## Requirement
Filter the entries below, keeping every line that has the word "will".

Data extract: Begin

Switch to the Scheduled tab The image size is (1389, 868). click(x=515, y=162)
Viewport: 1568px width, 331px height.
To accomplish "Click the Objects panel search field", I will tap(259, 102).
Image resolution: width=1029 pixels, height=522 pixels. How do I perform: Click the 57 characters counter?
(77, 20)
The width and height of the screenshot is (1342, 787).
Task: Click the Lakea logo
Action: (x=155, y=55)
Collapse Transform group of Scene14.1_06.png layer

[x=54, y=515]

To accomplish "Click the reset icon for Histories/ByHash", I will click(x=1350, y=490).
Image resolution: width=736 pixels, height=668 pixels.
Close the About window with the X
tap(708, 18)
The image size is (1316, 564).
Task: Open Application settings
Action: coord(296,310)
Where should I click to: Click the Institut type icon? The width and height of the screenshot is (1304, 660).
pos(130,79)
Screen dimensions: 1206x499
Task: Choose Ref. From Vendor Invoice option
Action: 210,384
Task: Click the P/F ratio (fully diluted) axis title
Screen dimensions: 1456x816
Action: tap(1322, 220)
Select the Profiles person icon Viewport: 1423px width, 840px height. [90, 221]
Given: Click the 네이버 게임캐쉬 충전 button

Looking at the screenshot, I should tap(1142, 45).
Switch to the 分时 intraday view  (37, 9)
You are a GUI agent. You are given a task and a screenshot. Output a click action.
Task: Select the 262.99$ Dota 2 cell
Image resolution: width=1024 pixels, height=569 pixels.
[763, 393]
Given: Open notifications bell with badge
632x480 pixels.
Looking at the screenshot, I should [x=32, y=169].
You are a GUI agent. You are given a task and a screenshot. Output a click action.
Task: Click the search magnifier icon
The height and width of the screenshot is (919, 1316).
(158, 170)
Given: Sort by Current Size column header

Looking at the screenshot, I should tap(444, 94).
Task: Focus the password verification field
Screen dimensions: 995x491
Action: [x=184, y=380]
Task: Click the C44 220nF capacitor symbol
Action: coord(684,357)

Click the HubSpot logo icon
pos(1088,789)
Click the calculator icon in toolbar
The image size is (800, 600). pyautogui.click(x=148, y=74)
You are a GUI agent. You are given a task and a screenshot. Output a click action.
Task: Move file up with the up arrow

Data extract: End

## Reply
To accomplish "Click the Objects panel search field", I will tap(259, 102).
To accomplish "Click the reset icon for Histories/ByHash", I will click(x=1350, y=490).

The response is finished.